Start of TASK INPUTS

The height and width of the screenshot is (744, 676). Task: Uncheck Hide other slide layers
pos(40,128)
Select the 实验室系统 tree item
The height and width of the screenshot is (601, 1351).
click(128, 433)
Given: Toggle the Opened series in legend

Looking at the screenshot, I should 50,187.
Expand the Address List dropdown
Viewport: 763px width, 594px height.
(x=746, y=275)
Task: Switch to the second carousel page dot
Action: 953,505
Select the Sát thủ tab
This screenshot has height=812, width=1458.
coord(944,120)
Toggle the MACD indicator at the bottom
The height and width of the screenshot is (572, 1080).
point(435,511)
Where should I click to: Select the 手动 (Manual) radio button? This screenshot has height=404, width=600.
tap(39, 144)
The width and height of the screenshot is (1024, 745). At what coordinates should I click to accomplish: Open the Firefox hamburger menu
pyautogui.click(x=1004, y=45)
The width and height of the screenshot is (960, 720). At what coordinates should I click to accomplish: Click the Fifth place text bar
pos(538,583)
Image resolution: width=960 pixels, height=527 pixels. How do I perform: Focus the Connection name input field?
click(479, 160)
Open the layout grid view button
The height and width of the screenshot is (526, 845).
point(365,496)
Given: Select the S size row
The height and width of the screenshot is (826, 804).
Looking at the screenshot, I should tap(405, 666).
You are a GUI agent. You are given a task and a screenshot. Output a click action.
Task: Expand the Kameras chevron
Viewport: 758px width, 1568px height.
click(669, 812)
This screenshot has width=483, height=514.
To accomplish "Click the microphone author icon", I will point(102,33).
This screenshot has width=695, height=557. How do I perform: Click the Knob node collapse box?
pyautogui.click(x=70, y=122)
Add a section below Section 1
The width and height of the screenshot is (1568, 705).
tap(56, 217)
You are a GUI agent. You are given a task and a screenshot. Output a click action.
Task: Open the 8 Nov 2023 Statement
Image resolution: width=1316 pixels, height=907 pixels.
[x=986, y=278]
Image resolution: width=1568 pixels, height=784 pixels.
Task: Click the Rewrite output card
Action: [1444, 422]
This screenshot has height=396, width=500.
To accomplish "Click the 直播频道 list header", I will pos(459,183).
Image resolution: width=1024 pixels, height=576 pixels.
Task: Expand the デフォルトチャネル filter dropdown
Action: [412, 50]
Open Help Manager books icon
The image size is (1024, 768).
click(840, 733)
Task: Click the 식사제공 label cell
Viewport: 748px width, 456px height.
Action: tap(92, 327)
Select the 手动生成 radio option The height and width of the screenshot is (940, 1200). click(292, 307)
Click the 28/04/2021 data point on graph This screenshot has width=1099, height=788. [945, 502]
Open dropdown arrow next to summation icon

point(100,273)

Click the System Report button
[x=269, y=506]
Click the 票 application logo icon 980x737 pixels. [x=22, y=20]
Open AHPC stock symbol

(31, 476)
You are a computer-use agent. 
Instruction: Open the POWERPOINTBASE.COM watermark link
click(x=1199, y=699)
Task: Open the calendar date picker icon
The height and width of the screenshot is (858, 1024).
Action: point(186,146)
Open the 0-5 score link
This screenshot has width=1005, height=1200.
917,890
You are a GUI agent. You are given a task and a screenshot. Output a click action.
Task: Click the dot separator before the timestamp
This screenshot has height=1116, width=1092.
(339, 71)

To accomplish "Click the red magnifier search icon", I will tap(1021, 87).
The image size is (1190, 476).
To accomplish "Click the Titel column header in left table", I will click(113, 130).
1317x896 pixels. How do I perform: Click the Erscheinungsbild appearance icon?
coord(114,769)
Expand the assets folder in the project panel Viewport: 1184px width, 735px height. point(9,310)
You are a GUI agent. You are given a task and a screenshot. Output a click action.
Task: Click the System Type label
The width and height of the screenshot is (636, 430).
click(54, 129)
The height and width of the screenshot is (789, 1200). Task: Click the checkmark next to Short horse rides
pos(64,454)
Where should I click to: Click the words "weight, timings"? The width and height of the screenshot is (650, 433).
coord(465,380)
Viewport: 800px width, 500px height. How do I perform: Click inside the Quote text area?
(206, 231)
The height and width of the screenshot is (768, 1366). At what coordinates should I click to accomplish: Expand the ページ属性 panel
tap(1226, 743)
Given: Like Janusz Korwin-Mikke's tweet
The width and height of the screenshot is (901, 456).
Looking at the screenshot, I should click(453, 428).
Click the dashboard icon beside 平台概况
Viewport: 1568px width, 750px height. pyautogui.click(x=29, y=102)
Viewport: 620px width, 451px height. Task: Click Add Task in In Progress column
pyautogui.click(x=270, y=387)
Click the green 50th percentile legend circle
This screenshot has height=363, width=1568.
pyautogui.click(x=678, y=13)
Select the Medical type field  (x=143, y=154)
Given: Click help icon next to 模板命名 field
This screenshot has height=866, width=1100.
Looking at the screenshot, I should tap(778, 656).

End of TASK INPUTS

## [EXERCISE DESCRIPTION]
Once you have read through the entries, say how many of their lines include the string "label" and give nothing but that number.

## [TASK RESPONSE]
2